Dataset entries |
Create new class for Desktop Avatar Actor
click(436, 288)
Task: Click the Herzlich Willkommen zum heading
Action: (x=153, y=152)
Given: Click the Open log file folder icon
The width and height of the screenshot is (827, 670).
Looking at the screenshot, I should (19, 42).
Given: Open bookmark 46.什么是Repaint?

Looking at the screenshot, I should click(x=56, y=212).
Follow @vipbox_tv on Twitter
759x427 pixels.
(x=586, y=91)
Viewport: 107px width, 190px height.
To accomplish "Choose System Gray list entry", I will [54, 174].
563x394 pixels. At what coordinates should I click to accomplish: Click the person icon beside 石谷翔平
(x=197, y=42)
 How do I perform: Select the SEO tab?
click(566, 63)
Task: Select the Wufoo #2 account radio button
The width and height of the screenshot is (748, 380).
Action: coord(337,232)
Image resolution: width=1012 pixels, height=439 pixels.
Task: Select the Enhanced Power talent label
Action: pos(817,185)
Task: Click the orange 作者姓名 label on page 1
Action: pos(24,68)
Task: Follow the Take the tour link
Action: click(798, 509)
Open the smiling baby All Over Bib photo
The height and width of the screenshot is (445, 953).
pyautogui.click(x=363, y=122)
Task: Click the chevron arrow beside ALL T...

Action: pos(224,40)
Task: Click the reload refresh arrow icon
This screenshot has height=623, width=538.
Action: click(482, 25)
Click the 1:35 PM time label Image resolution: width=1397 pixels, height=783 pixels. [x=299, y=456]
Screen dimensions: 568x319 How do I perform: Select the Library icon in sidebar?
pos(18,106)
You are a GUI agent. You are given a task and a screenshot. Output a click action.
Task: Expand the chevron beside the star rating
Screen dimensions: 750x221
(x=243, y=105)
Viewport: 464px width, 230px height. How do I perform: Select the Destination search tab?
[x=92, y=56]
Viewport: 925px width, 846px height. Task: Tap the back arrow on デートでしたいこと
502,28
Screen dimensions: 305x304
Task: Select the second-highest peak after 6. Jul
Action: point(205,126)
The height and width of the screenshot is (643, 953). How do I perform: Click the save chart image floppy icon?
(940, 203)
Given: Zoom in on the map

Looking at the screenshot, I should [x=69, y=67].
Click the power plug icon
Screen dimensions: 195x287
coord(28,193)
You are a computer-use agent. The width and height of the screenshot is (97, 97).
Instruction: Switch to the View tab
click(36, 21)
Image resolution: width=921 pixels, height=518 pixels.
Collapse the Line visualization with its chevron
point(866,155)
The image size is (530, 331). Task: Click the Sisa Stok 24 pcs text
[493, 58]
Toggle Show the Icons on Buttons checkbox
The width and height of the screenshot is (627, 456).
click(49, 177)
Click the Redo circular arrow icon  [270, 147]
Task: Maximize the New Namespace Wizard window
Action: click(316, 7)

Instructions for the task | Starting at the line that has "You are a GUI" and ending at the line that has "Image resolution: width=921", please write out the lines above exactly, leaving out all others.

Answer to the problem |
You are a GUI agent. You are given a task and a screenshot. Output a click action.
Task: Expand the chevron beside the star rating
Screen dimensions: 750x221
(x=243, y=105)
Viewport: 464px width, 230px height. How do I perform: Select the Destination search tab?
[x=92, y=56]
Viewport: 925px width, 846px height. Task: Tap the back arrow on デートでしたいこと
502,28
Screen dimensions: 305x304
Task: Select the second-highest peak after 6. Jul
Action: point(205,126)
The height and width of the screenshot is (643, 953). How do I perform: Click the save chart image floppy icon?
(940, 203)
Given: Zoom in on the map

Looking at the screenshot, I should [x=69, y=67].
Click the power plug icon
Screen dimensions: 195x287
coord(28,193)
You are a computer-use agent. The width and height of the screenshot is (97, 97).
Instruction: Switch to the View tab
click(36, 21)
Image resolution: width=921 pixels, height=518 pixels.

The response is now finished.